Jacques Necker, De la révolution, tome II, Paris, F. Dufart, 1797 (extraits)


Jacques Necker, De la révolution, tome II, pp.44-48.

[p.44]

[...]

Une pensée m'est souvent venue, en remarquant [p.45] la facilité, ou plutôt la résignation avec laquelle le roi donna son consentement à plusieurs décrets dont il désapprouvoit le but et les principes. Il vouloit, je le crois, ménager et rassembler toutes ses forces, pour obéir à sa conscience, en s'opposant à la loi destructive des instituts ecclésiastiques, lesquels, dans son opinion, étoient étroitement liés à la conservation pure du culte religieux et de la foi catholique; et l'on a vu sa longue résistance et toute l'expression de sa douleur, quand il fut contraint de céder.

Le roi, cependant, avant l'époque du décret sur la destruction des rangs dont je viens de parler, mais lorsqu'il étoit encore à Versailles, s'étoit opposé avec fermeté à un systême de désorganisation dont les progrès ont été si rapides. Il tempéra le zèle inconsidéré des deux premiers ordres, lorsque la nuit célèbre du 4 août 1789, et dans l'ivresse d'une générosité fastueuse, ils prodiguèrent à l'envi leurs sacrifices, et consacrèrent le noviciat d'un parfait désintéressement, par un entier oubli de la chose publique. Les observations du conseil, adressées à l'assemblée nationale, et qui doivent la ramener à une marche plus prudente, produisirent une grande sensation; et le public impartial, si l'on n'avoit pas étouffé sa voix, auroit approuvé de même le langage du roi le jour où on lui [p.46] proposa de donner son assentiment aux premiers principes constitutionnels, et à la déclaration des droits qu'on y avoit réunie. La réponse du roi à l'assemblée nationale, est remarquable par son époque, la veille du 5 octobre; elle l'est aussi par le rapprochement de ses expressions sages et mesurées avec les mouvements tumultueux auxquels elle servit de prétexte. Je la transcris ici:

"Messieurs, de nouvelles loix constitutives ne peuvent être bien jugées que dans leur ensemble; tout se tient dans un si grand et si important ouvrage. Cependant, je trouve naturel que dans un moment où nous invitons la nation à venir au secours de l'état, par un acte signalé de confiance et de patriotisme, nous la rassurions sur le principal objet de son intérêt. Ainsi, dans la confiance que les premiers articles constitutionnels que vous m'avez fait présenter, unis à la suite de votre travail, rempliront le vœu de mes peuples, et assureront le bonheur et la prospérité du royaume, j'accorde, selon votre désir, mon accession à ces articles, mais à une condition positive et dont je ne me départirai jamais, c'est que par le résultat général de vos délibérations, le pouvoir exécutif ait son entier effet entre les mains du monarque. Une [p.47] suite de faits et d'observations, dont le tableau sera mis sous vos yeux, vous fera connoître que dans l'ordre actuel des choses, je ne puis protéger efficacement, ni le recouvrement des impositions légales, ni la libre circulation des subsistances, ni la sûreté individuelle des citoyens. Je veux cependant remplir ces devoirs essentiels de la royauté. Le bonheur de mes sujets, la tranquillité publique et le maintien de l'ordre social en dépendent; ainsi je demande que nous levions en commun tous les obstacles qui pourroient contrarier une fin si désirable et si nécessaire.

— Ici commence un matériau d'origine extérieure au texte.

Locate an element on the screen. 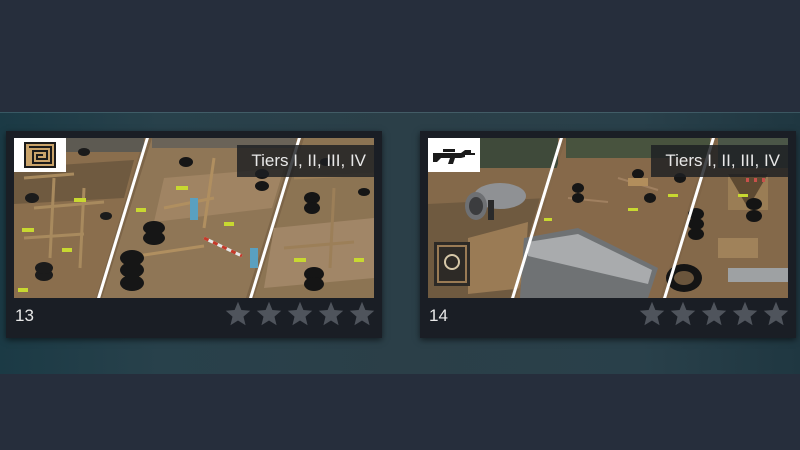 The image size is (800, 450). maze-icon is located at coordinates (40, 155).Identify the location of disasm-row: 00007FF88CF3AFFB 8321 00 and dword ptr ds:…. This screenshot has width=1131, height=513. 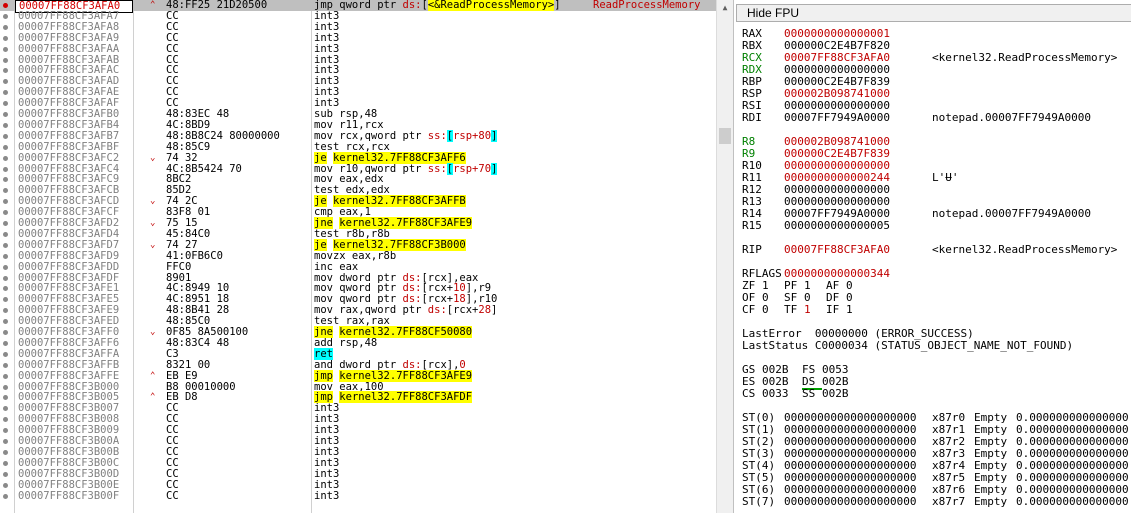
(358, 365).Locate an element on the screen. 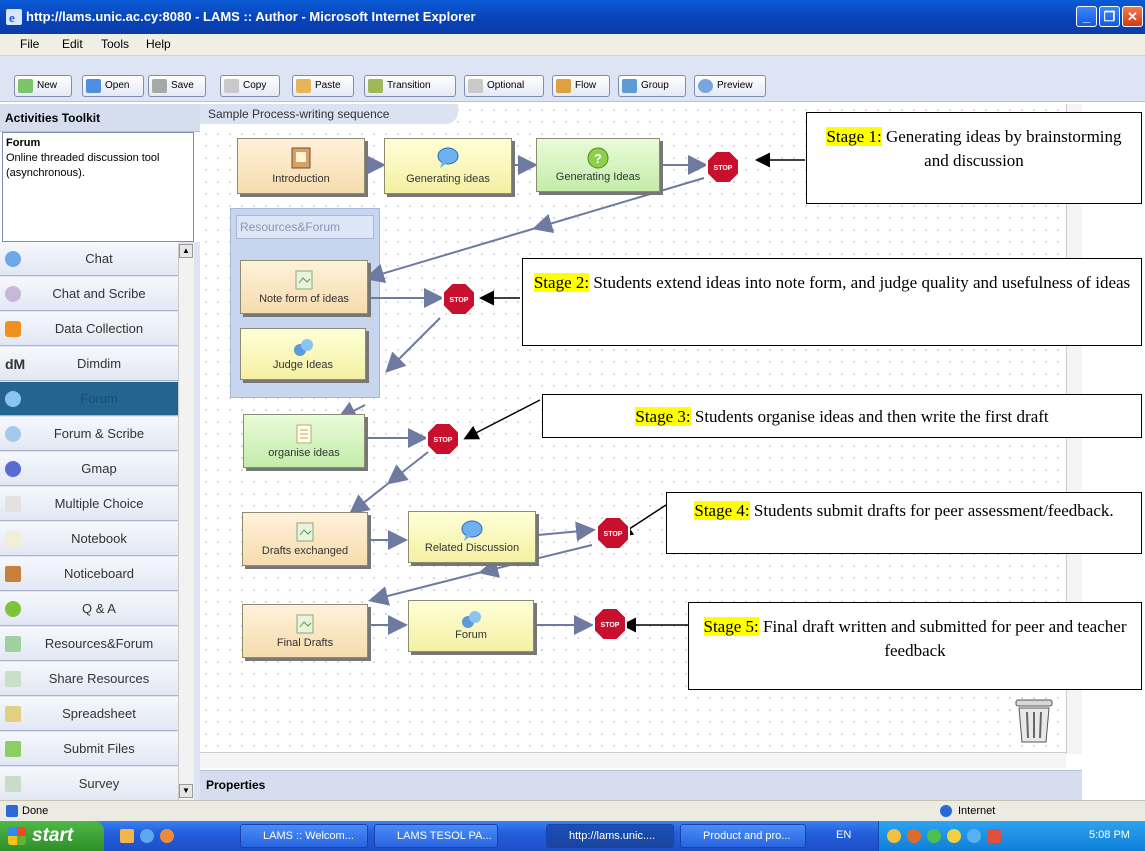  properties-panel-header: Properties is located at coordinates (641, 785).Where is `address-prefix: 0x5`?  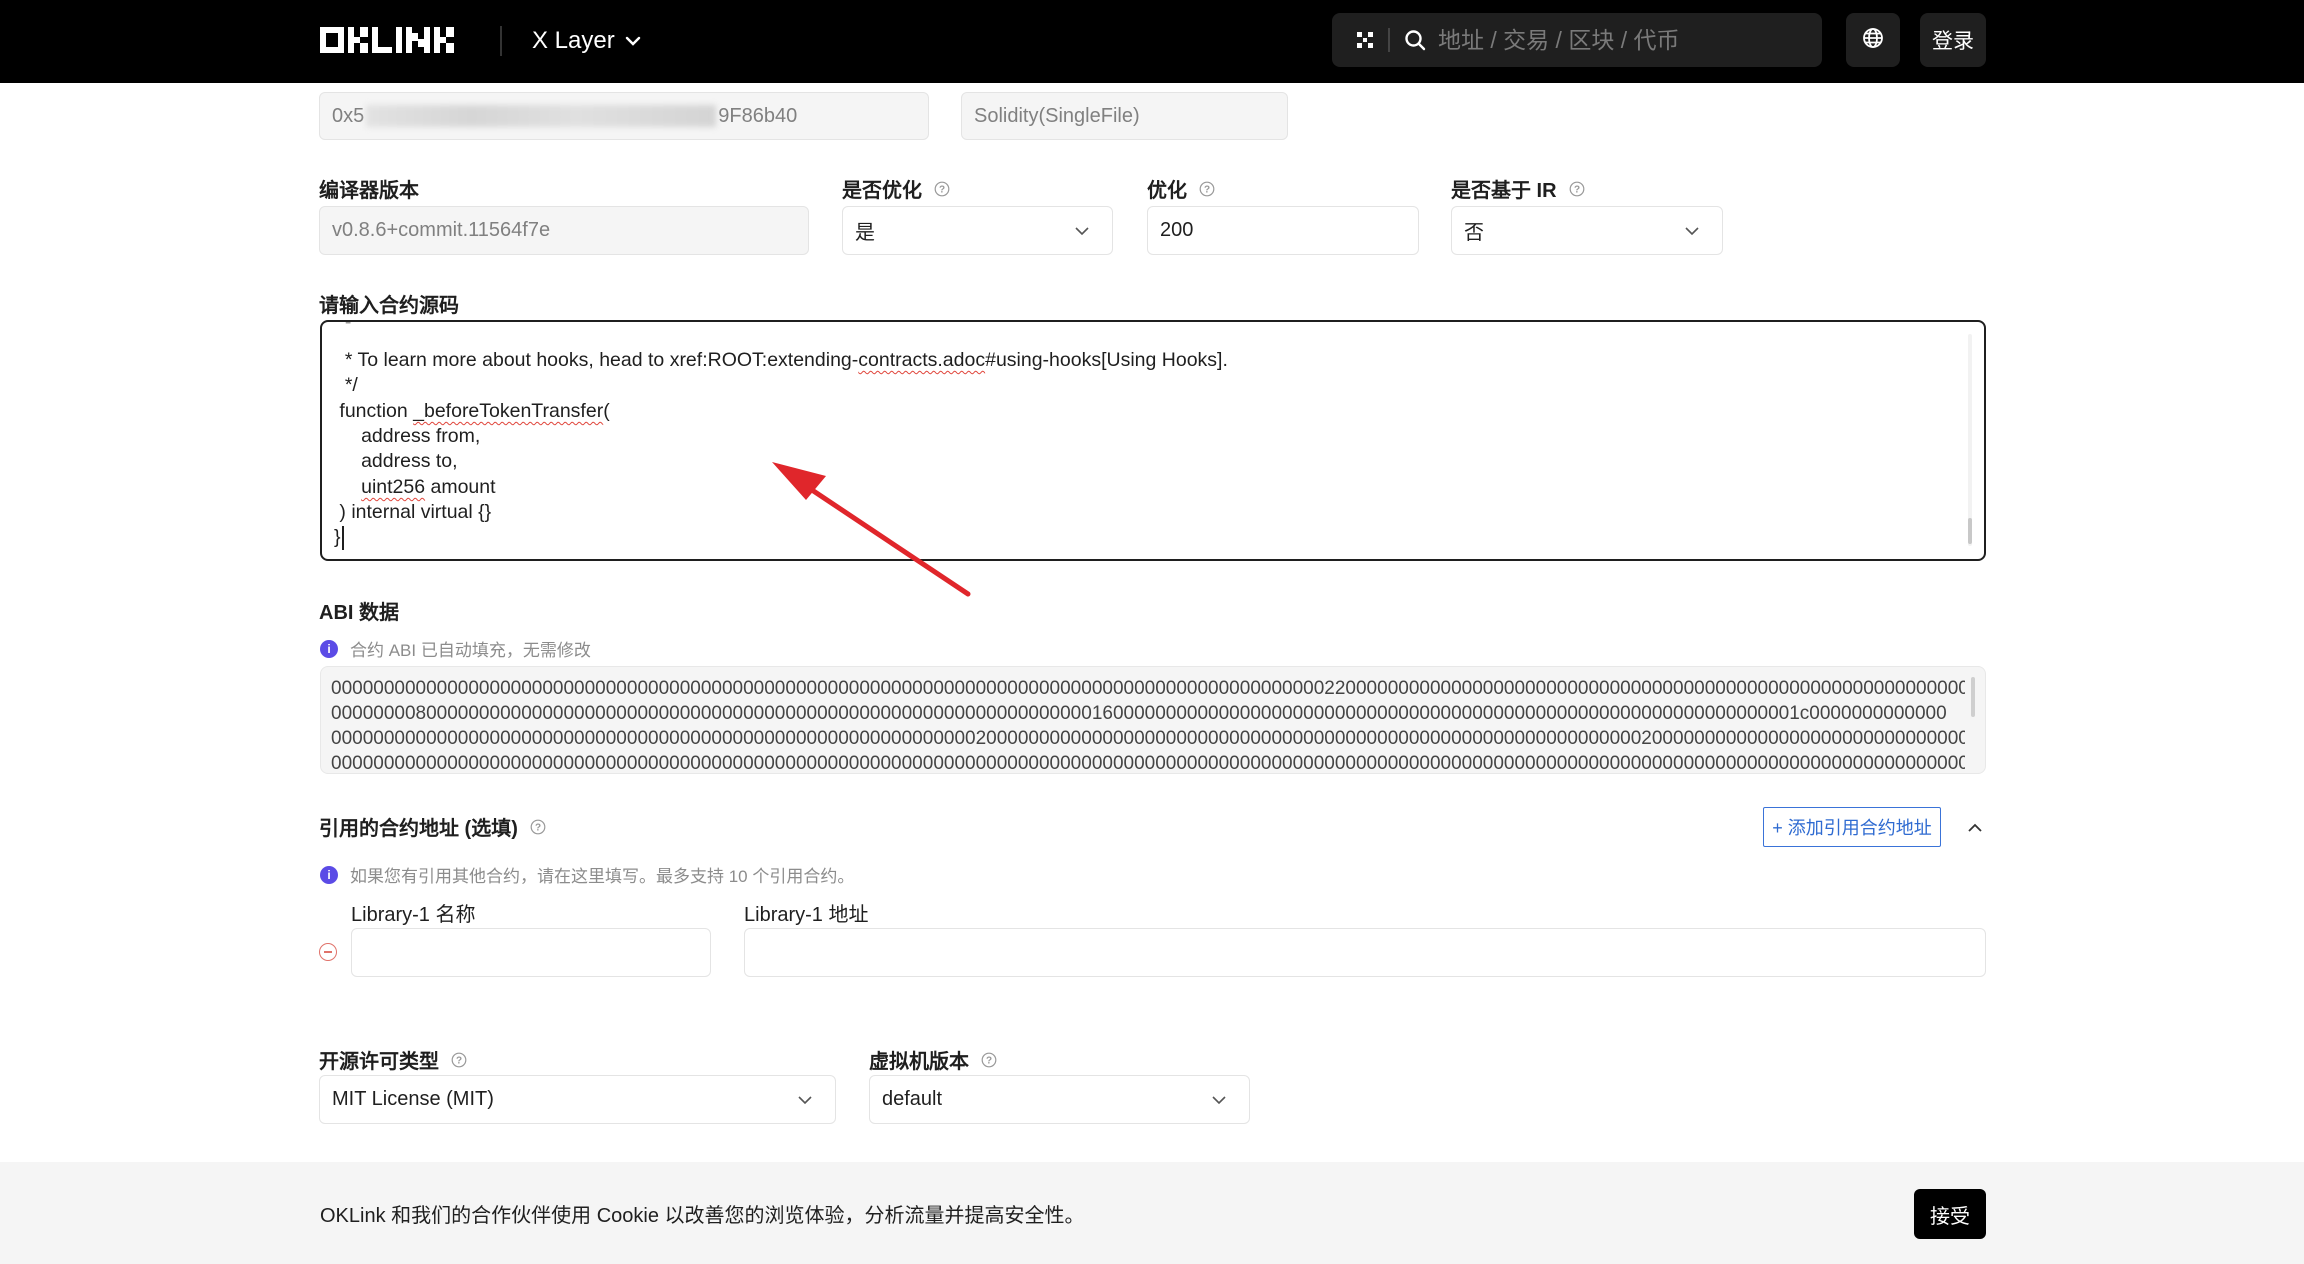 address-prefix: 0x5 is located at coordinates (348, 116).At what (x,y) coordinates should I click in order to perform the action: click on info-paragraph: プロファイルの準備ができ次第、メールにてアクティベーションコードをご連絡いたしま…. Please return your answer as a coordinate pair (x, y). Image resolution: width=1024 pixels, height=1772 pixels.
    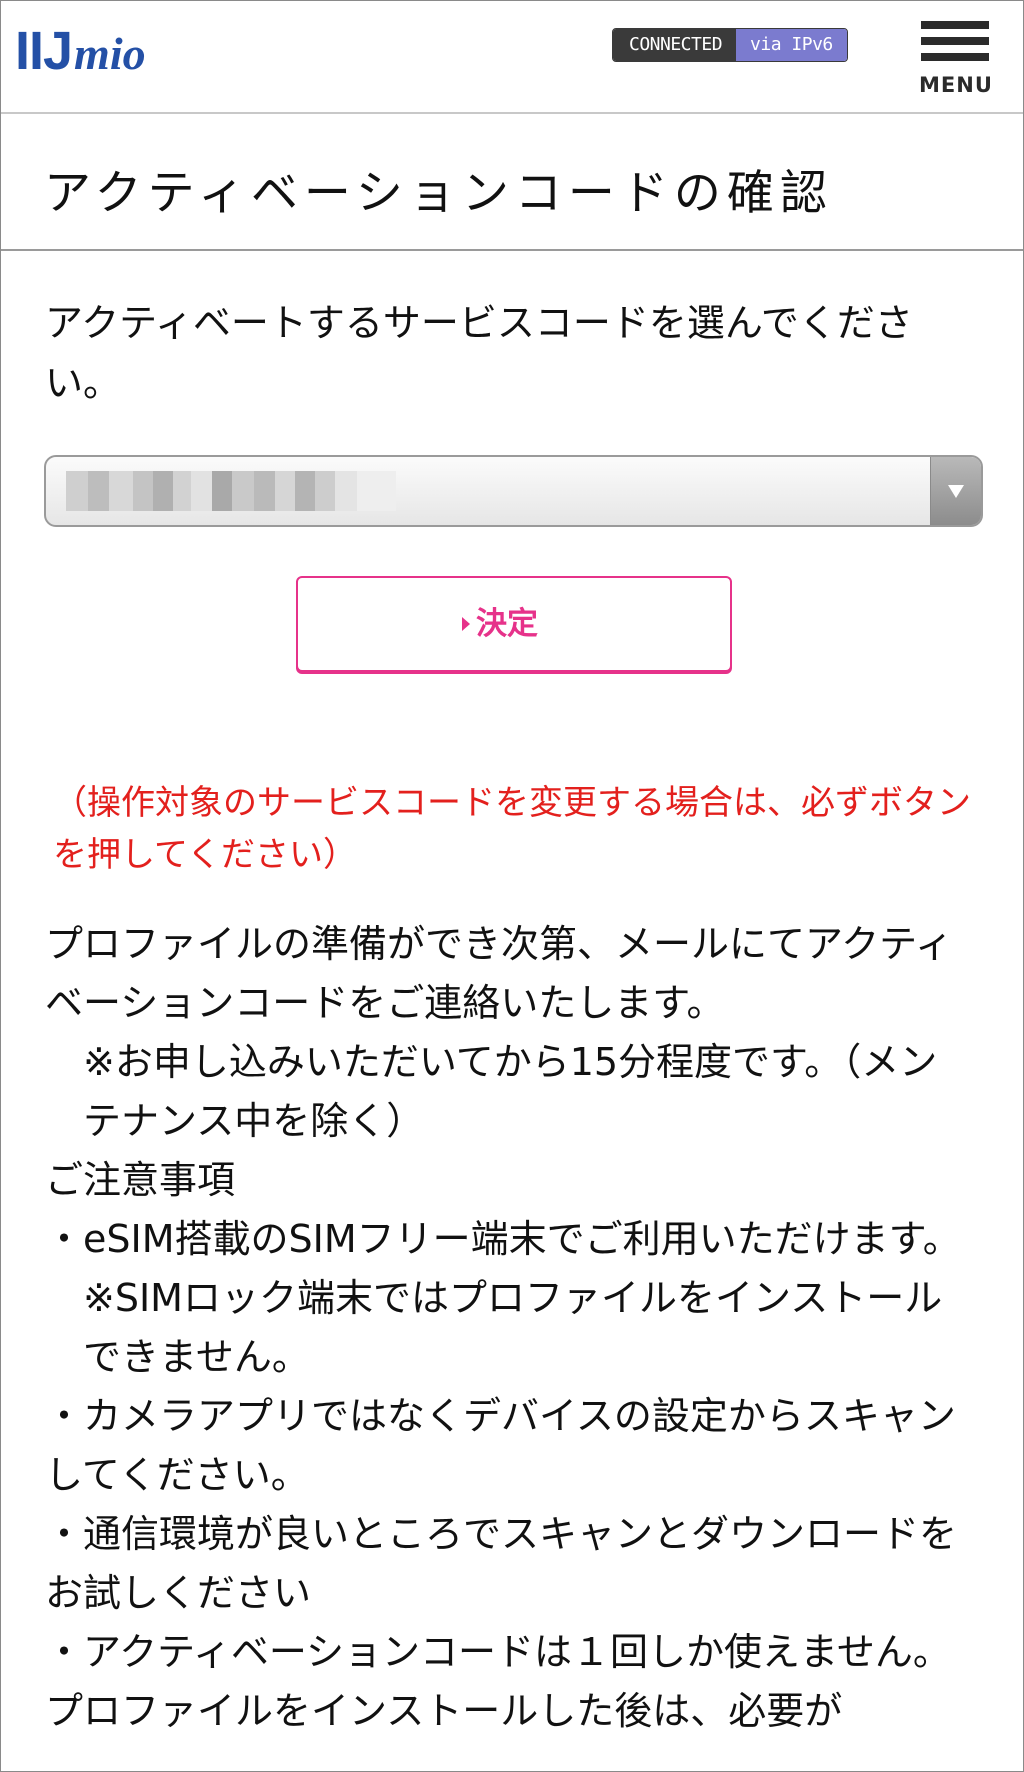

" Vous aurez sûrement pensé que les institutions et les formes judiciaires actuelles ne pouvoient éprouver de changemens, qu'au moment où un nouvel ordre des choses y auroit été substitué ; ainsi je n'ai pas besoin de vous faire aucune observation à cet égard.

" Il me reste à vous témoigner avec franchise, que si je donne mon accession aux divers articles constitutionnels que vous m'avez fait remettre, ce n'est pas qu'ils me présentent tous indistinctement l'idée de perfection; mais je crois qu'il est louable en moi de ne pas différer [p.48] d'avoir égard au vœu présent des députés de la nation, et aux circonstances allarmantes qui nous invitent si fortement à vouloir par-dessus tout, le prompt rétablissement de la paix, de l'ordre et de la confiance.

" Je ne m'explique point sur votre déclaration des droits de l'homme et du citoyen; elle contient de très-bonnes maximes, propres à guider vos travaux; mais des principes susceptibles d'applications, et même d'interprétations différentes, ne peuvent être justement appréciés, et n'ont besoin de l'être qu'au moment où leur véritable sens est fixé par les loix auxquelles ils doivent servir de première base."

Telle fut la réponse du roi; elle donne une idée de son anxiété de ce moment-là, et elle fait connoître aussi le degré d'exaltation auquel le parti dominant devoit s'être élevé pour marquer, comme il le fit, son mécontentement avec tant de violence.